## Problem
Copy the lines from the one containing "Open the Render" down through the one containing "Looking at the screenshot, I should [x=55, y=21].", swapping "Upload CSV File" for "Import CSV File" and keeping everything else the same.
** start of Data to use **
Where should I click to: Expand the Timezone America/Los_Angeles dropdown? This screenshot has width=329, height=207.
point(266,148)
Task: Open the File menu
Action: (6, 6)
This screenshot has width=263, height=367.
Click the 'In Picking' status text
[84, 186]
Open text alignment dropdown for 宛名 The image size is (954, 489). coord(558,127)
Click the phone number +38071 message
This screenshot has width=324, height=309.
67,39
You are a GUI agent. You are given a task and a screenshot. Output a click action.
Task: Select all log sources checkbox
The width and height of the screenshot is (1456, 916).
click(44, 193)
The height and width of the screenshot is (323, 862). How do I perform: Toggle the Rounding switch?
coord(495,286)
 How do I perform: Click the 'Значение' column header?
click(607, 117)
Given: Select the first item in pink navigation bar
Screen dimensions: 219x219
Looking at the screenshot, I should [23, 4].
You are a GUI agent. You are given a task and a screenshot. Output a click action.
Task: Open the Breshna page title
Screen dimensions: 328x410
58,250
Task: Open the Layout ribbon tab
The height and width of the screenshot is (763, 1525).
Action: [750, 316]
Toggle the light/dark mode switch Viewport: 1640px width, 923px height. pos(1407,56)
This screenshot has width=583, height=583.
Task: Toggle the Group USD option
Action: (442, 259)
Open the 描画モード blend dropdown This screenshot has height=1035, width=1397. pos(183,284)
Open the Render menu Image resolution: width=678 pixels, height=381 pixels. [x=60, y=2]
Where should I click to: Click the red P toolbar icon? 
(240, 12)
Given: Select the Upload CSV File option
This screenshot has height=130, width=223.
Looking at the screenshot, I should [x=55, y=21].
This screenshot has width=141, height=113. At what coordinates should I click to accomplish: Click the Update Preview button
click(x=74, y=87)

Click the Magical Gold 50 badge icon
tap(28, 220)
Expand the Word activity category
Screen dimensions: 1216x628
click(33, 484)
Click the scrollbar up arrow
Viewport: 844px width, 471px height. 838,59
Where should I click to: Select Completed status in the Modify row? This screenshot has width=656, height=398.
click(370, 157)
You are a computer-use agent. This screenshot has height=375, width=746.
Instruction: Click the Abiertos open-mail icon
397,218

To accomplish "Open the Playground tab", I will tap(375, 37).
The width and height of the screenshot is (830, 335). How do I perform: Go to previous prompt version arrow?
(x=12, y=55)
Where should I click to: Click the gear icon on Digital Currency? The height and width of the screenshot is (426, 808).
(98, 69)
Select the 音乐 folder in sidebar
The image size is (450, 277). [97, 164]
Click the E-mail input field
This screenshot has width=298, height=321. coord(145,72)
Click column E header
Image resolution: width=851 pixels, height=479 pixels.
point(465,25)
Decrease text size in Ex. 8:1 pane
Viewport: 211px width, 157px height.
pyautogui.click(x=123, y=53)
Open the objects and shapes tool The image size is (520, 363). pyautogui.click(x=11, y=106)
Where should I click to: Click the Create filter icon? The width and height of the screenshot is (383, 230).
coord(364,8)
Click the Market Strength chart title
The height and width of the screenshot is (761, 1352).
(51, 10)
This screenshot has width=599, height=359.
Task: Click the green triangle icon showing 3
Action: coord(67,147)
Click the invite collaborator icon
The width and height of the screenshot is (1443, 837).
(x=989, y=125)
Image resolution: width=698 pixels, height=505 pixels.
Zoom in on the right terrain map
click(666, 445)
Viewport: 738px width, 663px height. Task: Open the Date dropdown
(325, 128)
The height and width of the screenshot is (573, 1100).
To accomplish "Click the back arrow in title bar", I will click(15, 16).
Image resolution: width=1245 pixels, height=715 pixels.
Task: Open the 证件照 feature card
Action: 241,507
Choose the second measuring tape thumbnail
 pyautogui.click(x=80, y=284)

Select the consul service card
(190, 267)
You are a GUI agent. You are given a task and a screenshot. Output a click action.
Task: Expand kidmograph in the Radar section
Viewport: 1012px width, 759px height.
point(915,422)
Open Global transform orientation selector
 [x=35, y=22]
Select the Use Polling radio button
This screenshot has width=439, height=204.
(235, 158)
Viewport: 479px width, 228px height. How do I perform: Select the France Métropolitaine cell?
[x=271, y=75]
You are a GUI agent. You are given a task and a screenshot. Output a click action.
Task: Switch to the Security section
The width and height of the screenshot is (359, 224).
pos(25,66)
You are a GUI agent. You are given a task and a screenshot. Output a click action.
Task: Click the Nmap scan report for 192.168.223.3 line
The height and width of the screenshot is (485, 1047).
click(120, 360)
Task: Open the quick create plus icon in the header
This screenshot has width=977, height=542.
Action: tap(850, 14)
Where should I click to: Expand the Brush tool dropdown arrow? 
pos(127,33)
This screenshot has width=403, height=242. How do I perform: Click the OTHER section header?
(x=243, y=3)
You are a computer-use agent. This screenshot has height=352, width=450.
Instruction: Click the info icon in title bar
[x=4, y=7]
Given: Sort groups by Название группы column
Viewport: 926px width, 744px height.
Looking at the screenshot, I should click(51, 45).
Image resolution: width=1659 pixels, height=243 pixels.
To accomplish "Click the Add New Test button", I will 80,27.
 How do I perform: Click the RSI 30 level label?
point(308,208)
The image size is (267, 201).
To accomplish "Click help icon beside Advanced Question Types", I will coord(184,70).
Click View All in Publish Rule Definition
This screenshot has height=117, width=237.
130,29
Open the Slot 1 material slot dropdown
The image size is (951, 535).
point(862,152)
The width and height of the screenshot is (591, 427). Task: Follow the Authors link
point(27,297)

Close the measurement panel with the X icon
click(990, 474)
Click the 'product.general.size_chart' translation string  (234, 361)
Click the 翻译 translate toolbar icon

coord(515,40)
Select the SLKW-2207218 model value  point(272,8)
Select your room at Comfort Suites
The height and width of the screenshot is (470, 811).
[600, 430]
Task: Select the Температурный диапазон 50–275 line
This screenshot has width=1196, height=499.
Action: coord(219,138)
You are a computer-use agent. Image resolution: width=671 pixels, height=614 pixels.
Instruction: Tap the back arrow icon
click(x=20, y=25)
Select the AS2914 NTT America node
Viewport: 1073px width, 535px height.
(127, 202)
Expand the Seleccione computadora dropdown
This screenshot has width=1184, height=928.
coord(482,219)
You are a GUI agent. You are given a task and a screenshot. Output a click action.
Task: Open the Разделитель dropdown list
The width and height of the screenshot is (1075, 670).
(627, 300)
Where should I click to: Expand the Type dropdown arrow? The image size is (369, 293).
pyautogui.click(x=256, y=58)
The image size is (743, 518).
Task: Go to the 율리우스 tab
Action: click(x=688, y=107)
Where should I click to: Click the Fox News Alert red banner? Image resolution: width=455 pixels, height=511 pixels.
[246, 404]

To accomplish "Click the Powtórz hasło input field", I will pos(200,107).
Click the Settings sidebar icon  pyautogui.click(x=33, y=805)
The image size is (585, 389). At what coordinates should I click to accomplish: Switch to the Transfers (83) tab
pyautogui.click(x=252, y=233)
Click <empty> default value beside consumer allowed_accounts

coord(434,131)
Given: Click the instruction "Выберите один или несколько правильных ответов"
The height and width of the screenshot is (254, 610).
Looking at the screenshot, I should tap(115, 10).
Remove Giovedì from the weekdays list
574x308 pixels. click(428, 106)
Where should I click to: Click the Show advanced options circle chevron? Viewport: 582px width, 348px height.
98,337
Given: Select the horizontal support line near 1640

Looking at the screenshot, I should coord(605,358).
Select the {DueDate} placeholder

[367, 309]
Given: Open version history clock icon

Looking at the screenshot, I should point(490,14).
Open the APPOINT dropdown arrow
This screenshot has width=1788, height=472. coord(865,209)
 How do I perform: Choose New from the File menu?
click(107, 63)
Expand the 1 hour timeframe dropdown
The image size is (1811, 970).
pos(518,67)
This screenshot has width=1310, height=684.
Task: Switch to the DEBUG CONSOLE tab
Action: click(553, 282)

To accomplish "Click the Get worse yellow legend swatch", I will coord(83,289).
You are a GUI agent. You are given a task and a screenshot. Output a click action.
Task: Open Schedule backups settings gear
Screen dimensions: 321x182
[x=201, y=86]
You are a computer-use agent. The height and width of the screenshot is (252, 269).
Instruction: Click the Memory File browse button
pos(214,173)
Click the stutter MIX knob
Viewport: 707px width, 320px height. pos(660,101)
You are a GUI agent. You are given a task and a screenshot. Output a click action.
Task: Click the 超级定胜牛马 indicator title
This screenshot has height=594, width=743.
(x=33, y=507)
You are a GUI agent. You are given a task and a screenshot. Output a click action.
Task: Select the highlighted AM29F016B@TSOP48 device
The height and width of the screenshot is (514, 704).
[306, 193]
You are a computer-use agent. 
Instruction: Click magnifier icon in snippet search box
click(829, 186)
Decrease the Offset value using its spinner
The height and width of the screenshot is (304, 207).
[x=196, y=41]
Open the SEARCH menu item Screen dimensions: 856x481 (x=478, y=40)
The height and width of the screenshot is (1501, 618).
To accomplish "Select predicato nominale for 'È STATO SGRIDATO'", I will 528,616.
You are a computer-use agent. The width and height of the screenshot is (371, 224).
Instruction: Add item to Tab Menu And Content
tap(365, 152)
** end of Data to use **
## Output of the exercise
Open the Render menu Image resolution: width=678 pixels, height=381 pixels. [x=60, y=2]
Where should I click to: Click the red P toolbar icon? 
(240, 12)
Given: Select the Import CSV File option
This screenshot has height=130, width=223.
Looking at the screenshot, I should [x=55, y=21].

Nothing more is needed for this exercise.